US Bishops Conference reaffirm this from the prior encyclical of Pope Leo XIII:
Since 1891, when Pope Leo XIII issued Rerum novarum (On capital and labor, the Church has seen a few blockbuster encyclicals. Pope Benedict XVI may be about to issue another one for the ages with the forthcoming Caritas in veritate (Charity in truth).
Rerum novarum addressed the condition of labor and the challenges of the Industrial Revolution’s widespread exploitation of workers. It resounded in the United States as it upheld the rights of employees to organize and
rejected communism and unbridled capitalism.
The Church teaches that unbridled capitalism is a form of liberalism, and therefore evil:
But, at the same time, there is an opposite tendency to liberalism and individualism with no limits: they assert their autonomy as individuals and their desire for economic well-being, and they want to get rich at all costs,
adopting a culture of unbridled capitalism with a total rejection of religious authority and tradition.

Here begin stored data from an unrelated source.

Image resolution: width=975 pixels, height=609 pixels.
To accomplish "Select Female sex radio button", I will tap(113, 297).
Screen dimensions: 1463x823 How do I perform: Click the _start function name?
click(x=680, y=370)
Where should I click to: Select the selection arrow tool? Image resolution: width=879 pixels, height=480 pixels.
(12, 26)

vatican.va/roman_curia/pontifical_councils/cultr/documents/rc_pc_cultr_01121996_doc_iv-1996-stu_en.html
Pope Pope Pius XI condemns unrestricted Capitalism in Quadragesima Anno #88 calling it a poisoned spring which destroys society.
Just as the unity of human society cannot be founded on an opposition of classes, so also the right ordering of economic life cannot be left to a free competition of forces. For from this source, as from a poisoned spring, have originated and spread all the errors of individualist economic teaching. Destroying through forgetfulness or ignorance the social and moral character of economic life, it held that economic life must be considered and treated altogether free and independent of public authority, because in the market, i.e., in the free struggle of competitors, it would have a principle of self-direction which governs it much more perfectly than would the intervention of any created intellect. But free competition, while justified and certainly useful provided it is kept within certain limits, clearly cannot direct economic life-a truth which the outcome of application in practice of the tenets of this evil individualist spirit has more than sufficiently demonstrated.

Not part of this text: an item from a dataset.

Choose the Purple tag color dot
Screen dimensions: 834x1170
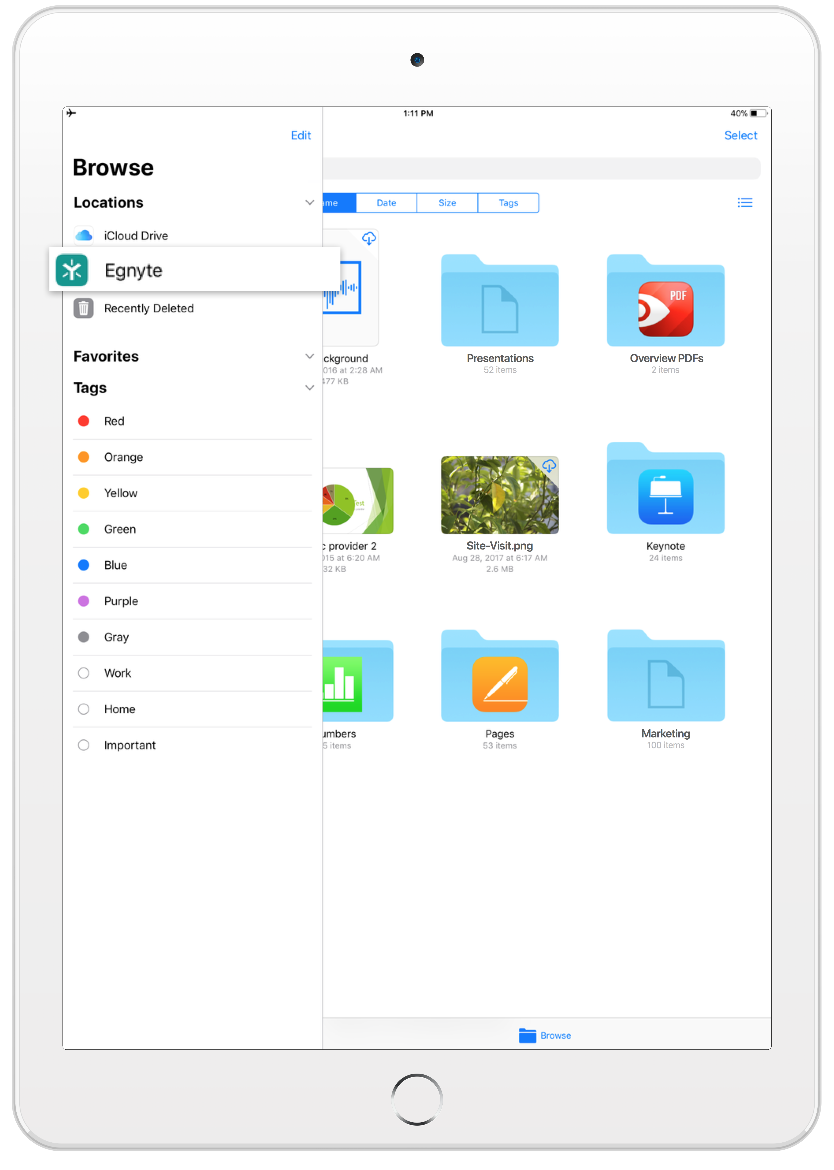(x=84, y=601)
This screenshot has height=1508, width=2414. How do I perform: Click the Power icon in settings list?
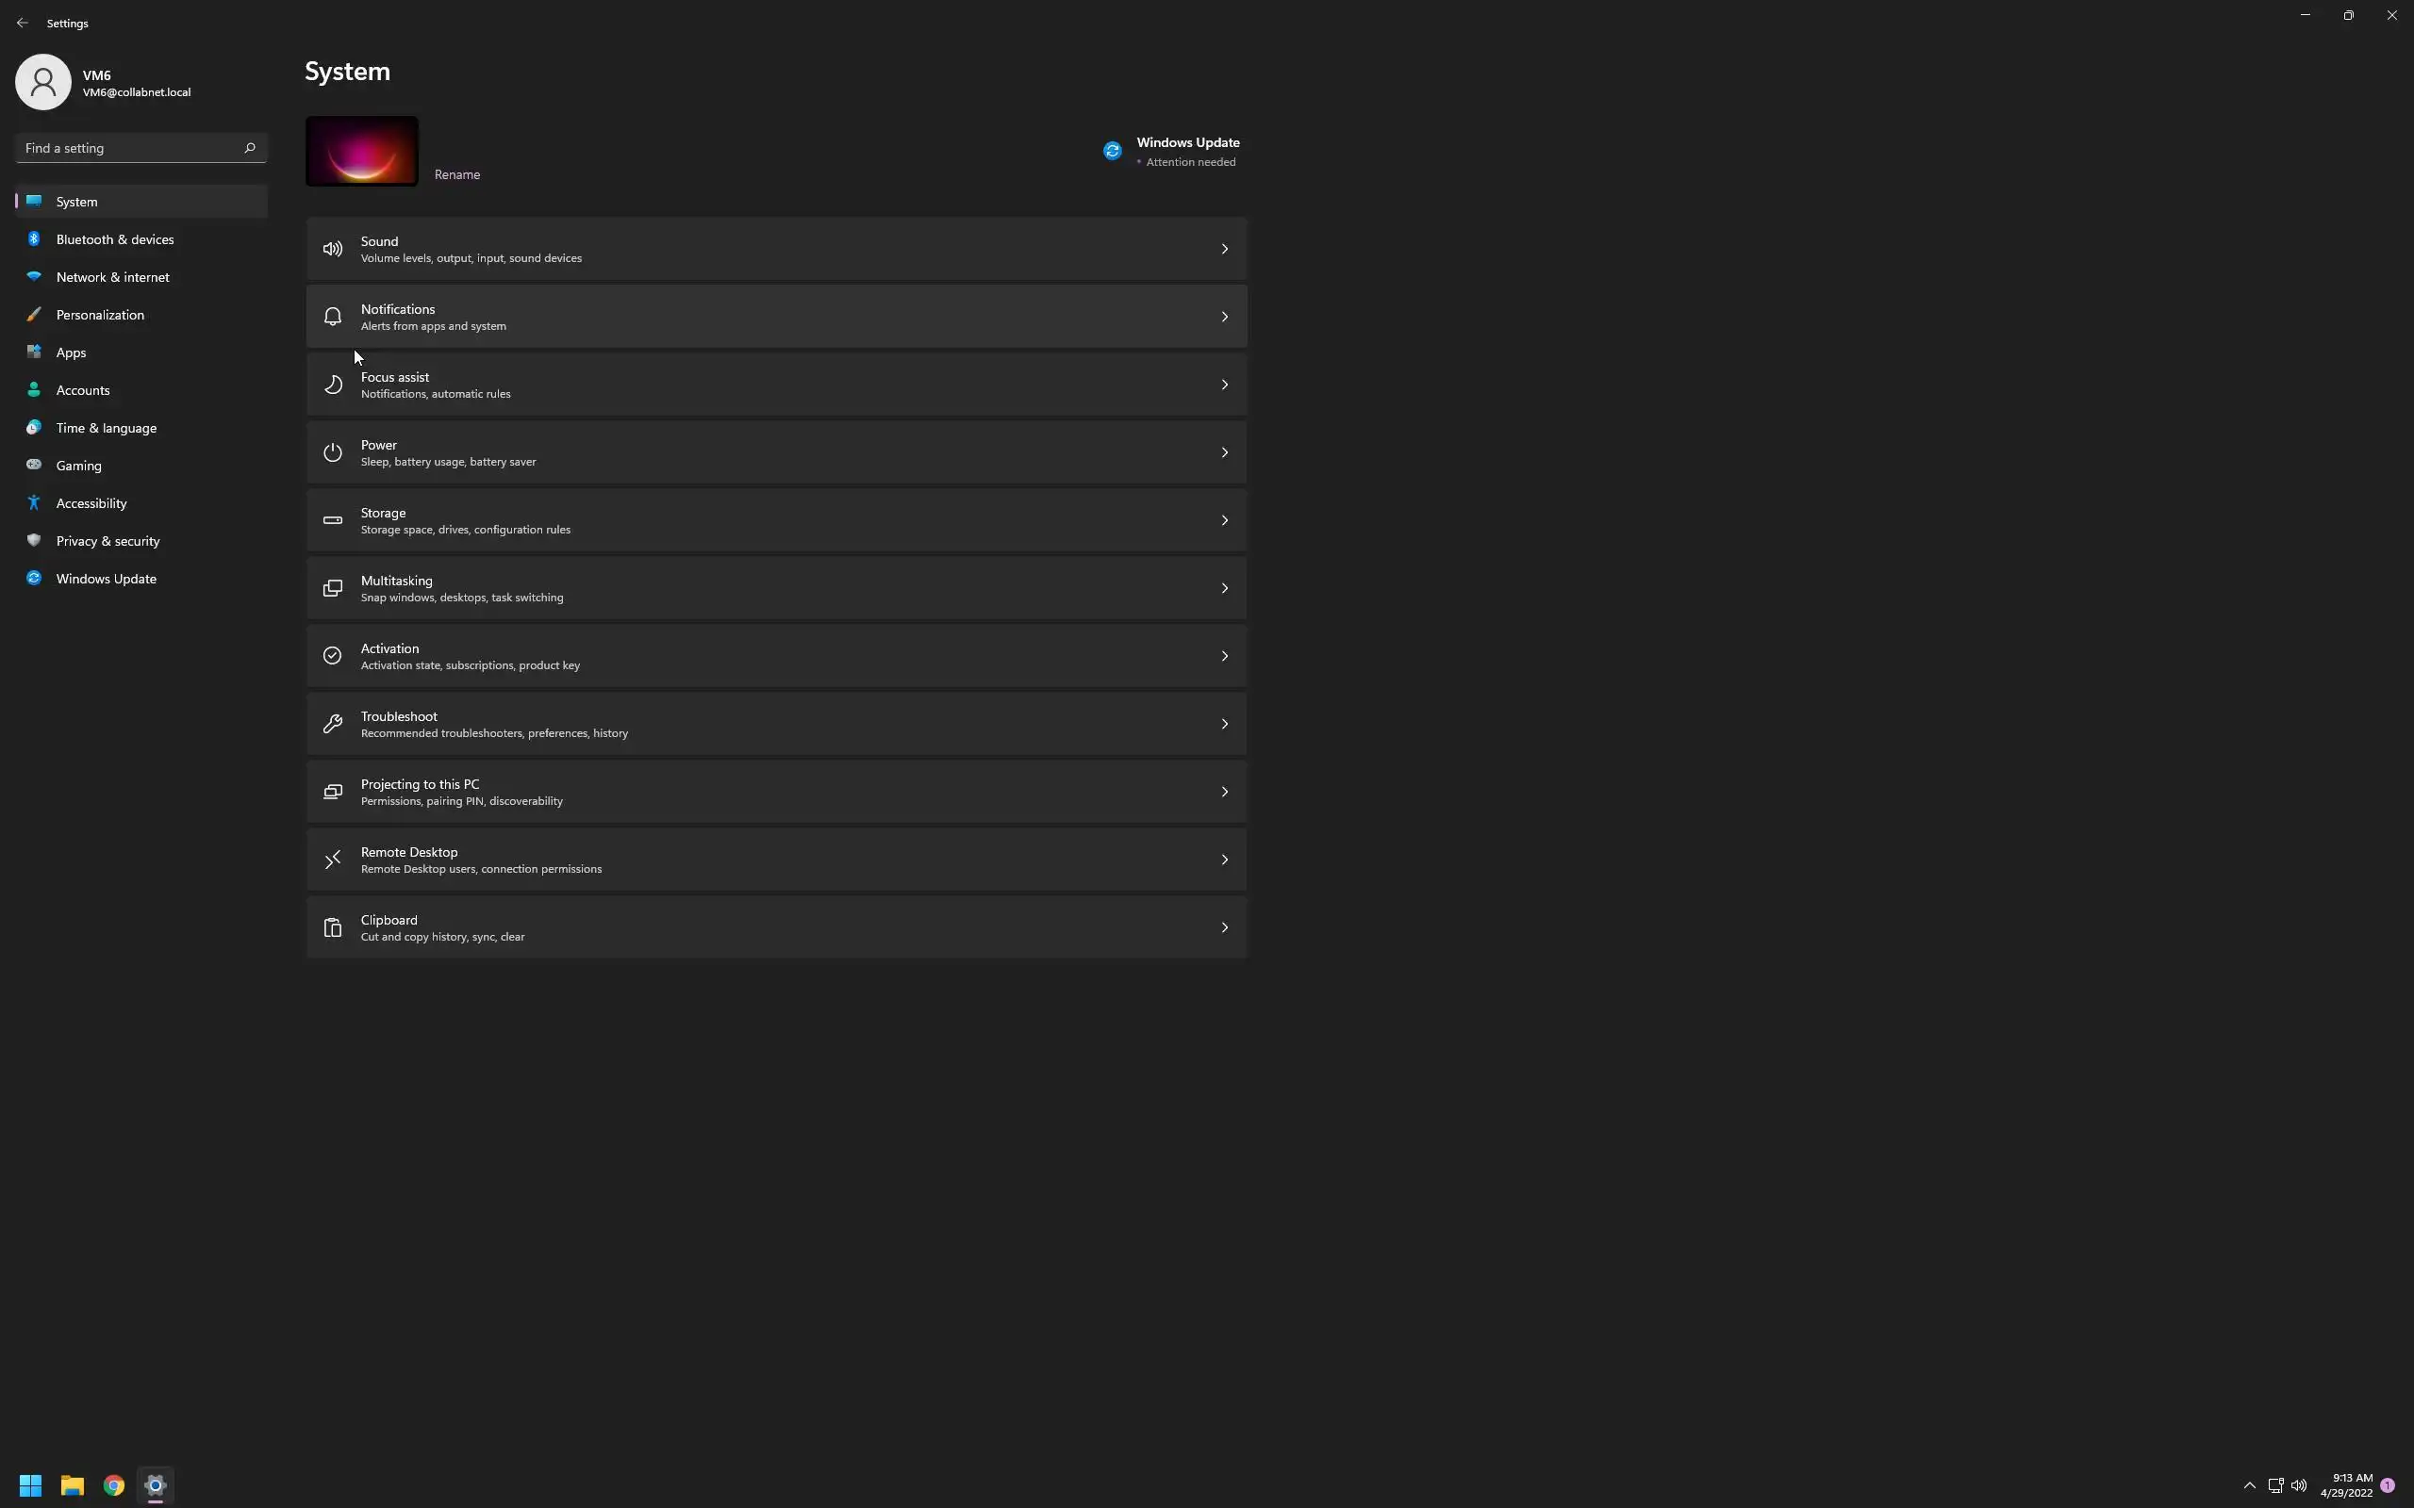point(332,453)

Here’s Pope Benedict’s encyclical, Caritas in Veritate condemning unbridled capitalism as being “thoroughly destructive”:
In the list of areas where the pernicious effects of sin are evident, the economy has been included for some time now. We have a clear proof of this at the present time. The conviction that man is self-sufficient and can successfully eliminate the evil present in history by his own action alone has led him to confuse happiness and salvation with immanent forms of material prosperity and social action. Then,
the conviction that the economy must be autonomous, that it must be shielded from “influences” of a moral character, has led man to abuse the economic process in a thoroughly destructive way. In the long term, these convictions have led to economic, social and political systems that trample upon personal and social freedom, and are therefore unable to deliver the justice that they promise. As I said in my Encyclical Letter Spe Salvi, history is thereby deprived of Christian hope[86], deprived of a powerful social resource at the service of integral human development, sought in freedom and in justice.
vatican.va/holy_father/benedict_xvi/encyclicals/documents/hf_ben-xvi_enc_20090629_caritas-in-veritate_en.html
Here, Pope John Paul II condemns unbridled capitalism again, equating it to the evils of socialism.

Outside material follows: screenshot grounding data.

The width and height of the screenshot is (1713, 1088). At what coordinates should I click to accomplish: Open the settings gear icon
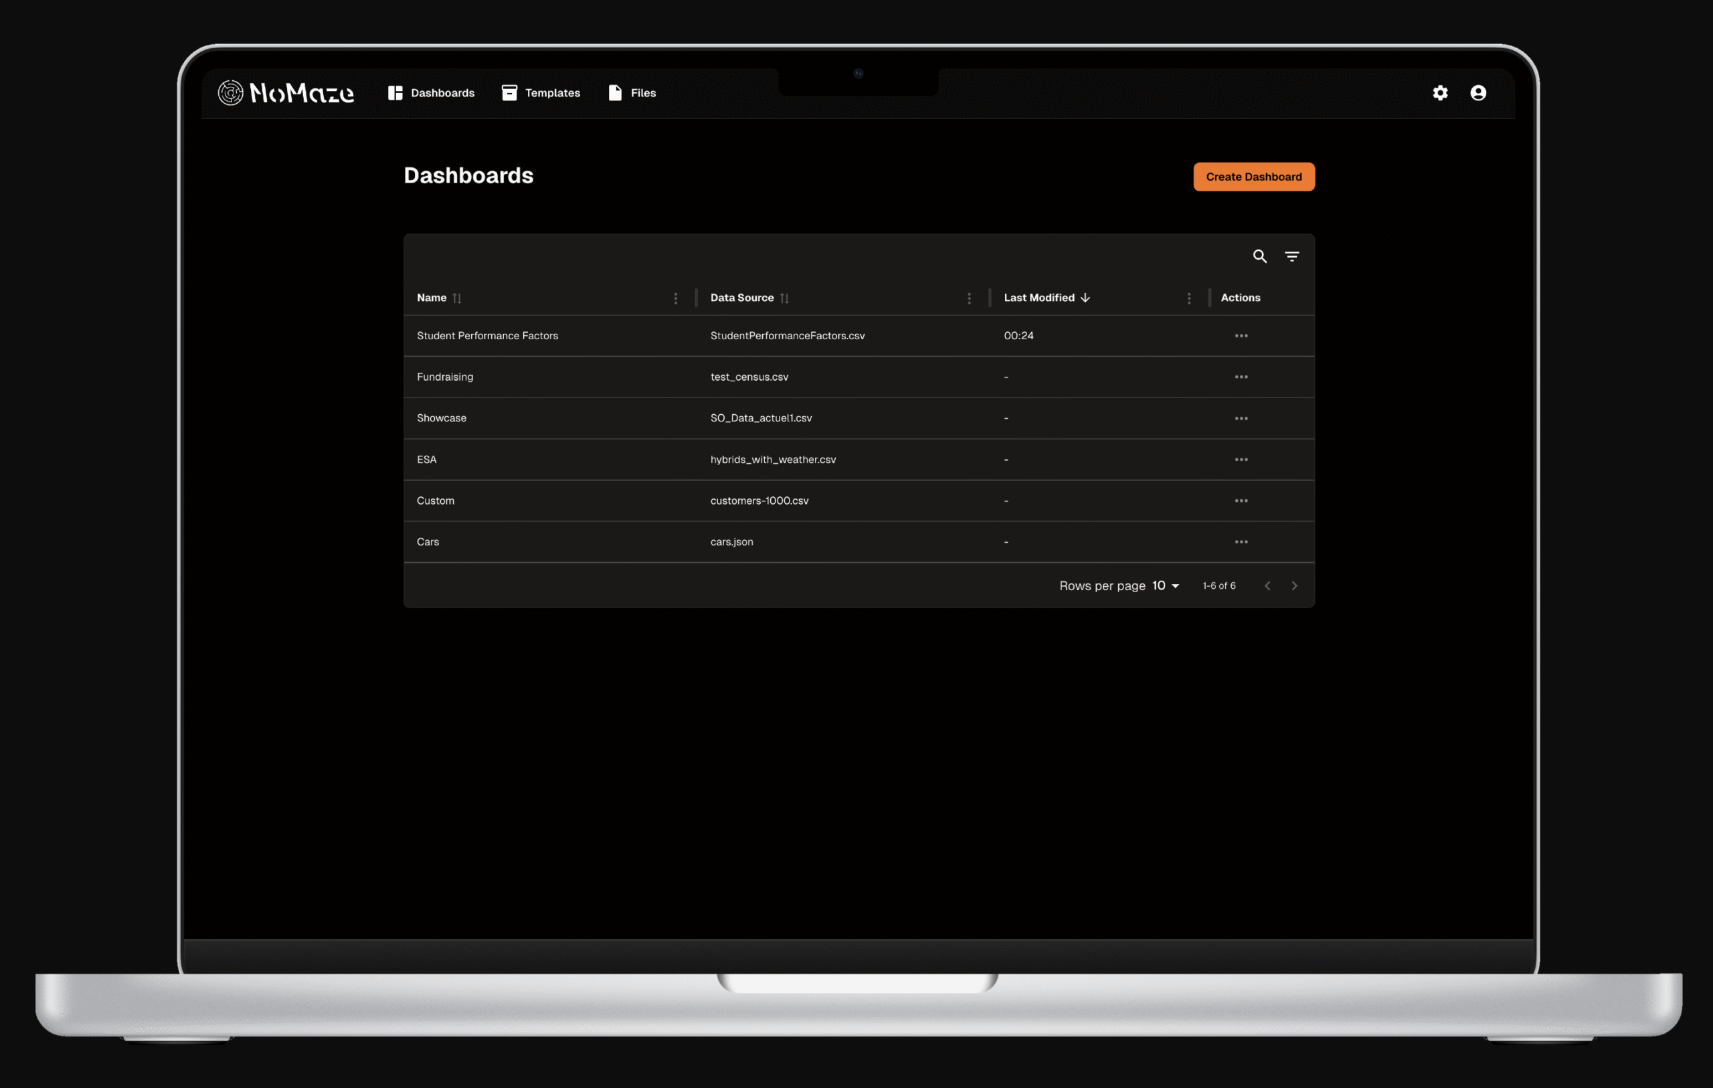tap(1440, 93)
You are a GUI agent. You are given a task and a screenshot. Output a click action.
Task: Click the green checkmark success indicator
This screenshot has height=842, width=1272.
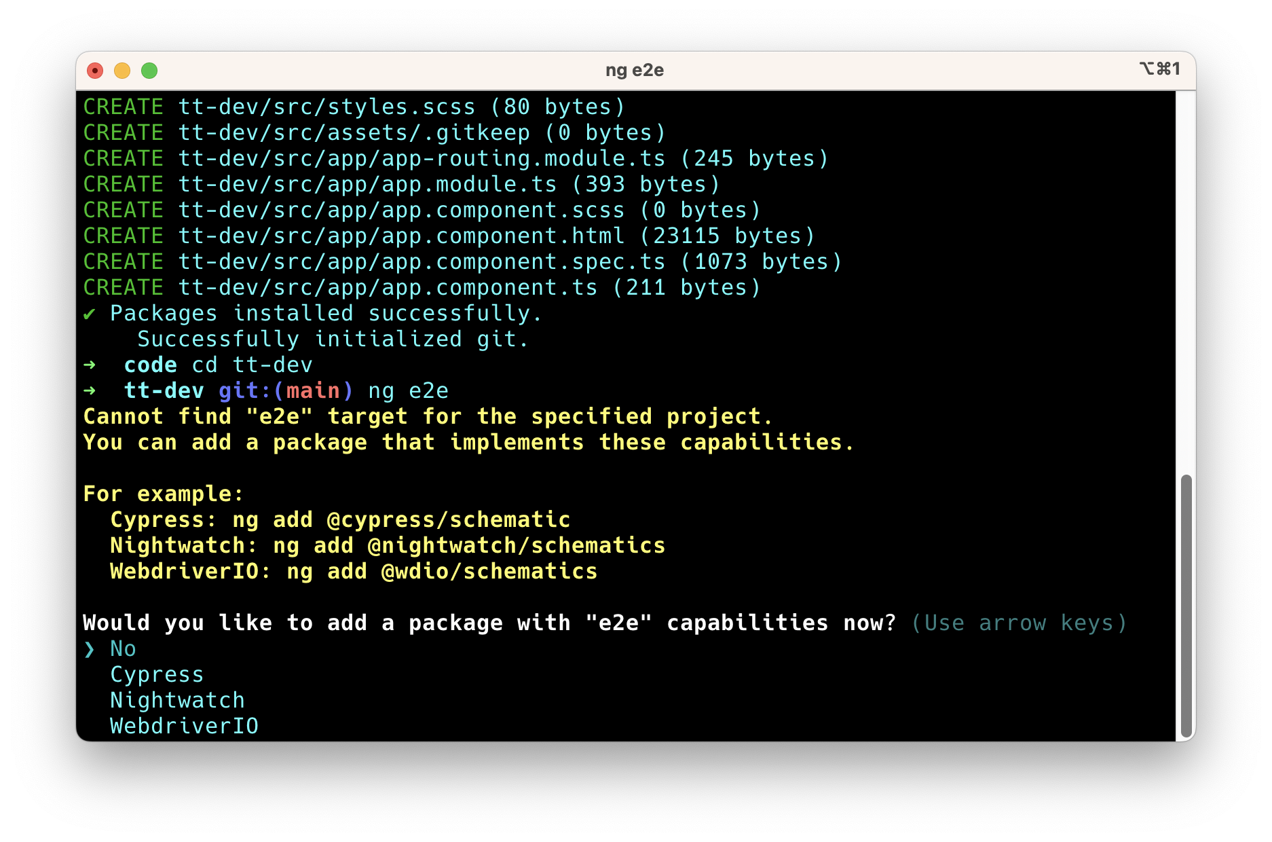tap(90, 313)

ADDRESS OF HIS HOLINESS JOHN PAUL II
TO THE PARTICIPANTS IN THE COLLOQUIUM
ON “CAPITALISM AND ETHICS”
vatican.va/holy_father/john_paul_ii/speeches/1992/january/documents/hf_jp-ii_spe_19920114_capitalism-ethics_en.html
To view this exhibition is to feel ourselves invited to consider the effects on the daily life of millions of people of two extreme responses to society’s need for economic and social organization, two far-reaching aspects of the problem of “Capitalism and Ethics”: on the one hand,
an unbridled capitalism which puts the quest for power and profit and the cult of an often soulless efficiency above all other considerations; and, on the other hand, the dangerous - and eventually disastrous - illusion that there can be a materialistic, and essentially atheistic, ideological solution to social problems.